In deze zaak heeft de rechtbank Amsterdam op 30 juli 2021 uitspraak gedaan in een vordering van de officier van justitie ex artikel 552f van het Wetboek van Strafvordering. De vordering betreft de onttrekking aan het verkeer van een Volkswagen Passat, die in beslag was genomen op 25 september 2020. De officier van justitie stelde dat de auto verborgen ruimtes bevatte die niet fabrieksmatig waren aangebracht, wat duidt op een mogelijke betrokkenheid bij criminele activiteiten. De rechtbank had eerder op 5 februari 2021 bepaald dat de auto vatbaar was voor onttrekking aan het verkeer, maar had de vordering aangehouden om de belanghebbende de kans te geven de verborgen ruimtes te laten verwijderen.

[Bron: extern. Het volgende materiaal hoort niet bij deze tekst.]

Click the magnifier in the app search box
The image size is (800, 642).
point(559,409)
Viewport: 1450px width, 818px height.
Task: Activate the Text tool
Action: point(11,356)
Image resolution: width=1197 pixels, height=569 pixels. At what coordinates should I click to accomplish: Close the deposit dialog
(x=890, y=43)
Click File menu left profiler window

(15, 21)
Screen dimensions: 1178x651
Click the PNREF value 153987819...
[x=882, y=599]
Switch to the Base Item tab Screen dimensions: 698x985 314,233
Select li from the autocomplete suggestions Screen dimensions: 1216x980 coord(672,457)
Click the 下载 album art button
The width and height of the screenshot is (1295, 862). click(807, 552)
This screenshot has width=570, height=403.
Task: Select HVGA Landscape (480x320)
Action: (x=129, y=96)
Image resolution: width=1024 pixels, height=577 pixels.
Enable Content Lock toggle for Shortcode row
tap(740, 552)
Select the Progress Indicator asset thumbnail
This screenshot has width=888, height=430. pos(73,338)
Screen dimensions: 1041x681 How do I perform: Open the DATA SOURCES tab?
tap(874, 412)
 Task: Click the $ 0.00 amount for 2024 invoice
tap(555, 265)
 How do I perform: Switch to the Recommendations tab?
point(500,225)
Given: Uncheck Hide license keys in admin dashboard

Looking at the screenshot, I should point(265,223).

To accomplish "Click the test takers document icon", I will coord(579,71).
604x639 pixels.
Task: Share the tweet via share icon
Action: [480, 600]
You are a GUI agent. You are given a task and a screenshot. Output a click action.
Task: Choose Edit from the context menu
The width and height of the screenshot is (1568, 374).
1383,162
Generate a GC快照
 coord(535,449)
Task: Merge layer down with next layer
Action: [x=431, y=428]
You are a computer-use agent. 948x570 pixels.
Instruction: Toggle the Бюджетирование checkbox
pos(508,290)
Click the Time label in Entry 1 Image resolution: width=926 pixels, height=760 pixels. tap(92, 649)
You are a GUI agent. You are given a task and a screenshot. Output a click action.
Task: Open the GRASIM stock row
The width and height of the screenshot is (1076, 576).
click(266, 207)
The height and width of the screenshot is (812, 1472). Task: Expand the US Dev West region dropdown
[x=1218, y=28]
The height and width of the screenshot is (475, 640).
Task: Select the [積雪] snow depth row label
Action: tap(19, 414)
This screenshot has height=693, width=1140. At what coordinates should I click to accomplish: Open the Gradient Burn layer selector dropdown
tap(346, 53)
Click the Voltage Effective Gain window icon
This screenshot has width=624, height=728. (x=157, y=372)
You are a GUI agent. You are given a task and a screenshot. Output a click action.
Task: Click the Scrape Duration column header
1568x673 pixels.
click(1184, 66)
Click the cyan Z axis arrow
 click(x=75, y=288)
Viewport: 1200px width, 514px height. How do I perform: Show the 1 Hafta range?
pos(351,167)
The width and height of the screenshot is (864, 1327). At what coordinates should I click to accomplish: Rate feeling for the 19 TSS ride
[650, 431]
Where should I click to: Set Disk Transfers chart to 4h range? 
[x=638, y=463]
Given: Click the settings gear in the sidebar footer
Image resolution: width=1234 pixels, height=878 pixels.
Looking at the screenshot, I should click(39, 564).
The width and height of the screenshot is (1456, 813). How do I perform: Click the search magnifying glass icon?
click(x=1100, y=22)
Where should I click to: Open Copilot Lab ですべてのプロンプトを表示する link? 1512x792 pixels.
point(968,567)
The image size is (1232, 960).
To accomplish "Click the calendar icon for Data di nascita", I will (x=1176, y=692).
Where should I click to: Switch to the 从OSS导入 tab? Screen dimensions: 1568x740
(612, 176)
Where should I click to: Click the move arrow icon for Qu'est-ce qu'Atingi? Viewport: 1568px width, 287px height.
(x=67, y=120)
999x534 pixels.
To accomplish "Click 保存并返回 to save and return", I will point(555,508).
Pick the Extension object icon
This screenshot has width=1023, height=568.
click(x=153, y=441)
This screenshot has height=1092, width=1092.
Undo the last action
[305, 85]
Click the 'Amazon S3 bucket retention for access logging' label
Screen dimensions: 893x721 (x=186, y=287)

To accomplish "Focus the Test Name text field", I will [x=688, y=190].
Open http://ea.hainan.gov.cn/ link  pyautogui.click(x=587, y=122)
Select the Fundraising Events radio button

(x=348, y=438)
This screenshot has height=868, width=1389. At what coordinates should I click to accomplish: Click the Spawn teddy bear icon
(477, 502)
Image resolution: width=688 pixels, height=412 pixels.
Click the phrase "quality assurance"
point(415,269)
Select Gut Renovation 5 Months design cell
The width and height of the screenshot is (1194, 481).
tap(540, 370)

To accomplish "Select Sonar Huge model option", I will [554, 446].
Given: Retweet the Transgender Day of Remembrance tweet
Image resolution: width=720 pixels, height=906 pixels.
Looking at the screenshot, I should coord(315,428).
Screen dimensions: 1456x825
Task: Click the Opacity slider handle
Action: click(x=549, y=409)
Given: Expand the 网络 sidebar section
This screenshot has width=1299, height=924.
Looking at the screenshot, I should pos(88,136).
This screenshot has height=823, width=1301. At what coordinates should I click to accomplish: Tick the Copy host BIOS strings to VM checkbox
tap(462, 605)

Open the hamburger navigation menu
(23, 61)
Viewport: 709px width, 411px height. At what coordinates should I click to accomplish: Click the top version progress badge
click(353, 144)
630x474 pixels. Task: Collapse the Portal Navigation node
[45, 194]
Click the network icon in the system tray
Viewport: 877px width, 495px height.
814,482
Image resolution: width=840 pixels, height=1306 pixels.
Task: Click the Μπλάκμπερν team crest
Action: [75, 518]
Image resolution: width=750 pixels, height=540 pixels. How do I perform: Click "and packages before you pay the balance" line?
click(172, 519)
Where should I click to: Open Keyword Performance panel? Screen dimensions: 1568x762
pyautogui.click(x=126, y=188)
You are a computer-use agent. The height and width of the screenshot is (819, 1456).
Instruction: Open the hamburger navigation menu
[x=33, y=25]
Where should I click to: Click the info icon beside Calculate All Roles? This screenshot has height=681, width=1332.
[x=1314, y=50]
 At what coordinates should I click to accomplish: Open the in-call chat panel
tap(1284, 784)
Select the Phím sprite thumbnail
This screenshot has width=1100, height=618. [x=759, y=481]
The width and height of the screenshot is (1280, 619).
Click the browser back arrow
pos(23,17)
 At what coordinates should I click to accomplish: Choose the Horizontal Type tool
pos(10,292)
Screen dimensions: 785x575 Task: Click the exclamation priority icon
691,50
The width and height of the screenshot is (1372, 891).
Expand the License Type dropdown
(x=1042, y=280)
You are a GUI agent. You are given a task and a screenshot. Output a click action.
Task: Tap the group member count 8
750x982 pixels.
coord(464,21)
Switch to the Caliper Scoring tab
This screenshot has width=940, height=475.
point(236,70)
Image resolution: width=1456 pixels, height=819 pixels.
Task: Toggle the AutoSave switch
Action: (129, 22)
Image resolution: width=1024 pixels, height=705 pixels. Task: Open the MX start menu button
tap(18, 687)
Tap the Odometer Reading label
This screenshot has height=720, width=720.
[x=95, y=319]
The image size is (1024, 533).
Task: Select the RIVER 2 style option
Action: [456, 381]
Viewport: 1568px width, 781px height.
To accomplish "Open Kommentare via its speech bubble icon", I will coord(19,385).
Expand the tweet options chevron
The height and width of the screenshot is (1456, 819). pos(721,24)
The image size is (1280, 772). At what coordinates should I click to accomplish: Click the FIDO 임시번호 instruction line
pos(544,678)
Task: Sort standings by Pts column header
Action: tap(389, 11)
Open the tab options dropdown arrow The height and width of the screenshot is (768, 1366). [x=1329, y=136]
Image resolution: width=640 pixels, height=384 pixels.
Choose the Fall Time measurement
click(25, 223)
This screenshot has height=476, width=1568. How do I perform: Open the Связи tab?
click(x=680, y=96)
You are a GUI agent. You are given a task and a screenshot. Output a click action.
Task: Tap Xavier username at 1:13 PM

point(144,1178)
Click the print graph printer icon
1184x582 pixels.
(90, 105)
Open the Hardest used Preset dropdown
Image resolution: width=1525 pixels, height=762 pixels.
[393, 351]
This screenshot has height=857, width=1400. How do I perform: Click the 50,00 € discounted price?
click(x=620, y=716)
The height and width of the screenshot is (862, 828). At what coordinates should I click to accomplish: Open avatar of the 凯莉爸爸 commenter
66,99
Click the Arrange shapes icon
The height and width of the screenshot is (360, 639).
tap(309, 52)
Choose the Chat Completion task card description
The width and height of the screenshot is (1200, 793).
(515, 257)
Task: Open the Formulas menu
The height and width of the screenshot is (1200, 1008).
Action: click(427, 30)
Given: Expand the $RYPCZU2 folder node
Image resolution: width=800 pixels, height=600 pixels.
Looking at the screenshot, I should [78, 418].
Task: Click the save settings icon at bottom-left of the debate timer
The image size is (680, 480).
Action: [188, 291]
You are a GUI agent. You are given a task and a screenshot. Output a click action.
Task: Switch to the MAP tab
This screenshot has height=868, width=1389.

Tijdens de openbare raadkamer op 16 juli 2021 heeft de officier van justitie zijn standpunt toegelicht, waarbij hij stelde dat het niet mogelijk was om de verborgen ruimtes uit te laten bouwen, aangezien dit alleen kan bij douanebeslag. De belanghebbende, bijgestaan door zijn raadsvrouw mr. F. Tosun, voerde aan dat de rechtbank eerder had toegestaan dat de ruimtes verwijderd konden worden en vroeg om een financiële compensatie van € 7.500,-. De rechtbank oordeelde echter dat het teruggeven van de auto in strijd zou zijn met het algemeen belang, omdat dit criminele activiteiten zou kunnen faciliteren.
De rechtbank heeft uiteindelijk de vordering van de officier van justitie toegewezen en de auto onttrokken aan het verkeer, zonder financiële compensatie. De rechtbank benadrukte dat de belanghebbende zijn schade moest verhalen op de verkoper van de auto, die hem een voertuig had verkocht dat in strijd was met de wet. Tegen deze beslissing staat voor de belanghebbende beroep in cassatie open bij de Hoge Raad, binnen veertien dagen na betekening van de beschikking.